Now you have 250 such hash keys to read (because you have 200 GB of data), it will take 4000 minutes, which is about 4 days. Simply unreasonable.
The problem is because you simply querying the same hash key repeatedly and hitting the read capacity limit of each partition. This is generally a bad thing to do with DynamoDB.
The solution is simple. Given 250 hash keys, you should loop through all of them and send exactly 1 query. Regardless if the query is success (you get maximum 1MB of data per request) or failed (because you hit the limit), you still move to the next key. Keep looping until you read all the data of all hash keys.
This is a clever idea, but be prepared to change a lot in your query code. You cannot simply take a single hash key and fetching all of its data. With the new strategy, that function should take a list of hash keys, and sending 1 request for each key repeatedly. Using the “Exclusive Start Key” parameter in the DynamoDB query() function, you can come back and query the same hash key starting from where you stopped.
Nonetheless, we still couldnot get better than 1000 read capacity. There are no throttled requests on DynamoDB side, but we noticed a large query latency. So the problem turns to be network latency. Our program has to wait for the messages coming back from the network before sending the next request, which prevents it from sending some more request in a single second.
The solution for network latency is multi-processing. We launched 4 processes in parallel working for all the hash keys, and we can hit 4000 read capacity units on DynamoDB side. Perfect solution so far. With 4000 units, we can read 200GB of data in around 3 hours. Of course we can increase the number of processes running in parallel.
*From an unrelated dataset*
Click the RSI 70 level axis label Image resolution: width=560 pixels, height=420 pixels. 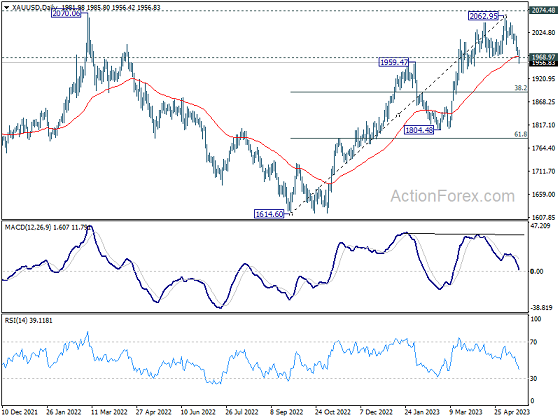534,342
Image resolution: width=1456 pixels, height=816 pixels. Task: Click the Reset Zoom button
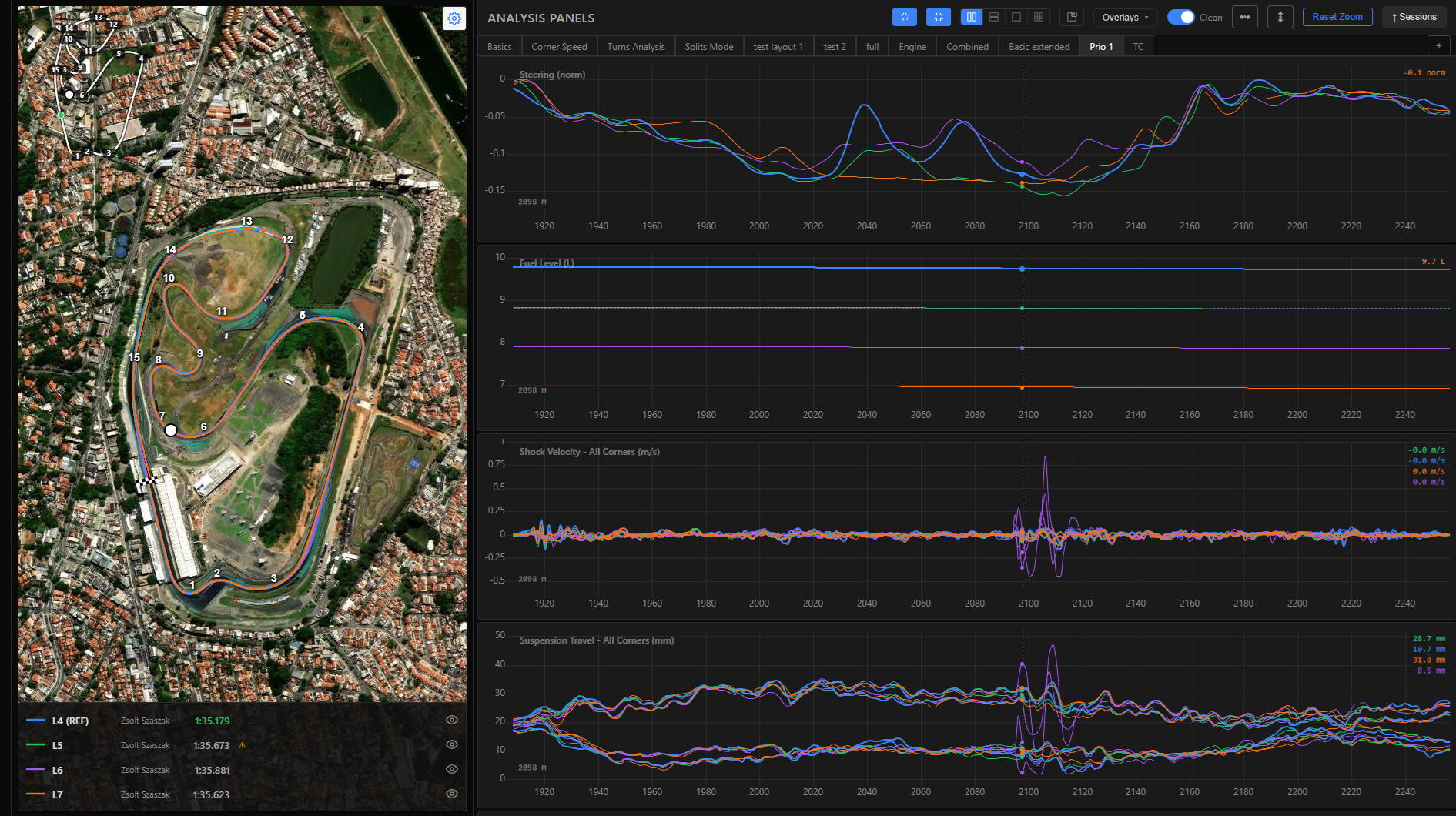[x=1337, y=17]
With this, we solved the problem. However let’s take one moment to blame Amazon for their freaky design of DynamoDB. The whole complicated stuffs about provisioned capacity is only for a single purpose, which is Amazon’s billing strategy. The most “shocking” thing for me was the fact that they brutally divide the capacity we bought by the number of partitions, which makes it slow to repeatedly query data belonging to the same partitions! Holy crap. If they don’t charge us based on the provisioned capacity, the whole problem just disappear!
But well, you have to admit that charging based on the data bandwidth was a wise choice, so you either have to like it or hate it.
For even bigger dataset, the solution would be moving to Hadoop where we can get a lot of processes running in parallel to fight with the size of the data.
So the take-away lesson, at least for me, is that when querying DynamoDB, make sure that you don’t repeatedly query the same hash key. That is the key technique to make sure you can get high data throughput.
However, there was also another lesson about analysing the performance of a big system to know why the program was slow. Simply speaking, when the program is slow, it might be because of I/O or processing power. But in practice, even I/O alone might cover a lot of things: database speed, network latency, hard disk access… so on and so forth. The thing is we have to correctly figure out the bottle-neck, and the solution will come out from that.